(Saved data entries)

::::::::

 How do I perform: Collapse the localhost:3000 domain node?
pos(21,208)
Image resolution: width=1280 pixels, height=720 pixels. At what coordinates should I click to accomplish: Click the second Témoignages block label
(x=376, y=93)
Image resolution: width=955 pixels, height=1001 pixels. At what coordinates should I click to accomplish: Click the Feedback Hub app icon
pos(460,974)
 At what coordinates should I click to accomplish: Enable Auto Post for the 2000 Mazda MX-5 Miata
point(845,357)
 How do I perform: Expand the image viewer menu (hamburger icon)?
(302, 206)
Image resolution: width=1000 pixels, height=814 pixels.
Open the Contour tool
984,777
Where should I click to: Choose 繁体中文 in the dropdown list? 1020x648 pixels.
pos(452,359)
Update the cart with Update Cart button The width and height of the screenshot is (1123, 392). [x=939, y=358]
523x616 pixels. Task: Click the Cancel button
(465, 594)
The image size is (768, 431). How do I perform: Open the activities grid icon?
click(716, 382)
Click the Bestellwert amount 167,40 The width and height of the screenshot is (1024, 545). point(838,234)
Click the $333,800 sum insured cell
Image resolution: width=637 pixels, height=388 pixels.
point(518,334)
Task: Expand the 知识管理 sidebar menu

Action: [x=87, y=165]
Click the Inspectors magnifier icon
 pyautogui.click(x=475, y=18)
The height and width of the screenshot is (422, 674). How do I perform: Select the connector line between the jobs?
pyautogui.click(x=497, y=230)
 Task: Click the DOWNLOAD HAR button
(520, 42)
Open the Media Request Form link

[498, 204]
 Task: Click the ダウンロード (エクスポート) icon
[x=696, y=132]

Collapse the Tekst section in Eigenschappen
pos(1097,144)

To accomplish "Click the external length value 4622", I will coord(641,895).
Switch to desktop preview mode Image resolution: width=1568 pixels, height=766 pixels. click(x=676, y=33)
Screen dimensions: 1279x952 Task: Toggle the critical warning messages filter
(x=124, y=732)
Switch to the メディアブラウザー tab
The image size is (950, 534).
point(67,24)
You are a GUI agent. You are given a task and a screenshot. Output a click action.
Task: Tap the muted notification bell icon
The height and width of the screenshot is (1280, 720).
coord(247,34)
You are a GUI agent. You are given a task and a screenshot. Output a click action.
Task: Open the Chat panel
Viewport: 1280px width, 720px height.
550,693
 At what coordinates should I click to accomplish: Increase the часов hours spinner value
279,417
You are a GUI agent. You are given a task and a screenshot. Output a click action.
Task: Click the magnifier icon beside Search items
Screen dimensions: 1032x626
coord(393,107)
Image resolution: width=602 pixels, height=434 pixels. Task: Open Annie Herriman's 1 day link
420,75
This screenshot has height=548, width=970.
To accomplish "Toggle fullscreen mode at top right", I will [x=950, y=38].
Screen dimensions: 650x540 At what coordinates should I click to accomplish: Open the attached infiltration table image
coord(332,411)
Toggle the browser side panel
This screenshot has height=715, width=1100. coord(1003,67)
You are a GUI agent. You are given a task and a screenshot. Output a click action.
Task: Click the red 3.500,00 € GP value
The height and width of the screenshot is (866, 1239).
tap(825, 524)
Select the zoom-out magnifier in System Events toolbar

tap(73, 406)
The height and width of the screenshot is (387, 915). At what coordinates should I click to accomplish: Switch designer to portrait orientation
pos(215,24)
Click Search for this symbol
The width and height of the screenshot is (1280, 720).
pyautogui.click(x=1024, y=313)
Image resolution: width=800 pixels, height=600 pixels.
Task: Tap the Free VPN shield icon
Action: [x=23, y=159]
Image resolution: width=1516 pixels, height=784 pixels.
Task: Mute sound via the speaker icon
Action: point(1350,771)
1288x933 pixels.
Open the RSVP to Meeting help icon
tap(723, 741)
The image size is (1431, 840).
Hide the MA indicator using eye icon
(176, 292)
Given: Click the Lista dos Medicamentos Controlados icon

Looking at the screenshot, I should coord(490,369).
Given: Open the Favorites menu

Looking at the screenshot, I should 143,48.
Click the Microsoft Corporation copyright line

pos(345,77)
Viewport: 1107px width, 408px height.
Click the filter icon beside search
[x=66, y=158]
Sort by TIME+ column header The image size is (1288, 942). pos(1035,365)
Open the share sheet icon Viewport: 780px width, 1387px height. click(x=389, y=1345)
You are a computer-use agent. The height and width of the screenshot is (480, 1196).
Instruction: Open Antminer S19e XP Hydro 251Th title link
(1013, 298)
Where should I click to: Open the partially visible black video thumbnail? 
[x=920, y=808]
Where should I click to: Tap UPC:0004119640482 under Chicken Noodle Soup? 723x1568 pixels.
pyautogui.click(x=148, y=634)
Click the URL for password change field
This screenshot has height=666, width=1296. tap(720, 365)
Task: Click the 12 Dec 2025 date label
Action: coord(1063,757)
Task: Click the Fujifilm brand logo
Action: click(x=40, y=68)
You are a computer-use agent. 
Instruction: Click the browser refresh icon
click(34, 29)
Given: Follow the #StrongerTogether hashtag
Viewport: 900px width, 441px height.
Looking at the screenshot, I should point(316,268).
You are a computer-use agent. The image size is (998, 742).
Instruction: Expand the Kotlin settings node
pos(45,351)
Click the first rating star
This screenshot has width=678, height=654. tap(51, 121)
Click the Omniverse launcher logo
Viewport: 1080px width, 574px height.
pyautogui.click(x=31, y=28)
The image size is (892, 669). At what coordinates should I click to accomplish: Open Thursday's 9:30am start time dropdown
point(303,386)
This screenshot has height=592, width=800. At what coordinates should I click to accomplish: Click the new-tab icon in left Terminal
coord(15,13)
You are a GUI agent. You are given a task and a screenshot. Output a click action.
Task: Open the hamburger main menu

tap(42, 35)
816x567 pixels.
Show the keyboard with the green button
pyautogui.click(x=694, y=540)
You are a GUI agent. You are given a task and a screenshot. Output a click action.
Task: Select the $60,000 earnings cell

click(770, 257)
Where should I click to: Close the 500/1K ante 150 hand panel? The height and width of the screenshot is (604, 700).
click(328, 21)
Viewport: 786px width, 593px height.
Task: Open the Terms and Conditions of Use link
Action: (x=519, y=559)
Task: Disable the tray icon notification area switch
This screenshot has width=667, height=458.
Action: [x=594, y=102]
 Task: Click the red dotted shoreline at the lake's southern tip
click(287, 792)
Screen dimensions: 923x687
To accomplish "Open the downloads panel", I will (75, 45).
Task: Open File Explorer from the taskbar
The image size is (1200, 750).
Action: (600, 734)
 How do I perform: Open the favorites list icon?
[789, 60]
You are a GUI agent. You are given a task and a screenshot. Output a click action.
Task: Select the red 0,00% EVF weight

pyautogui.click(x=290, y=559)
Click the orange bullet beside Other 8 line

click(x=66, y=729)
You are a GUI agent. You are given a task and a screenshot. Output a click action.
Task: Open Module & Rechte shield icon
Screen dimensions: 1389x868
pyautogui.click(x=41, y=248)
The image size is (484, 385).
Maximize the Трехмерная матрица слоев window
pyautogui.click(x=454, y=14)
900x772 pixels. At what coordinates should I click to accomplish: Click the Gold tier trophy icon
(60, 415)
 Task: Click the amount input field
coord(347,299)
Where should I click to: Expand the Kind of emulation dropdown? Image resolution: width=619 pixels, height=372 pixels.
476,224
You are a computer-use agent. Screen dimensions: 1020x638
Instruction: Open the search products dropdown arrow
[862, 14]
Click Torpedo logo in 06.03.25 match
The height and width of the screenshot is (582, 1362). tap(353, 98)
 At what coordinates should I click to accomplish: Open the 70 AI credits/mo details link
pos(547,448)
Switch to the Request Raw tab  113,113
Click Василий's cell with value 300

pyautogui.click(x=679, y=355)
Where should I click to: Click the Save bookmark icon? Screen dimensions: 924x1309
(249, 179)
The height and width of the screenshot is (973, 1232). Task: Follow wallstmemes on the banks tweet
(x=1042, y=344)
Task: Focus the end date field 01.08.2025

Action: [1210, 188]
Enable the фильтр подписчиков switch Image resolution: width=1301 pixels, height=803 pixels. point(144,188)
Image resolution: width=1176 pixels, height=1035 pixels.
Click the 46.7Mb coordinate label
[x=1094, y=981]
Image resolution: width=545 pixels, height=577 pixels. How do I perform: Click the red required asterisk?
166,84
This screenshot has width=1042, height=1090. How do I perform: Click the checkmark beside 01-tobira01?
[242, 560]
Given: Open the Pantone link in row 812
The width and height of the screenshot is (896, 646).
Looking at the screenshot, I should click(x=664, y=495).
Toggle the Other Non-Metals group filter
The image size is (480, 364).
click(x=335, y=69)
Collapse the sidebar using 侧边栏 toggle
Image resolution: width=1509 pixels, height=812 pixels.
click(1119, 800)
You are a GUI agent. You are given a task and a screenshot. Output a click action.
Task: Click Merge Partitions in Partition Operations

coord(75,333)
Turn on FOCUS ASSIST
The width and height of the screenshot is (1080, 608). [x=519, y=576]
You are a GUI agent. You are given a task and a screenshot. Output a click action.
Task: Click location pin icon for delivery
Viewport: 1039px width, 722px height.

::::::::

WORK REQUEST –
How many lines in the records contain the word "computer"? Answer with the number alone.

COMPLETED EXERCISE –
4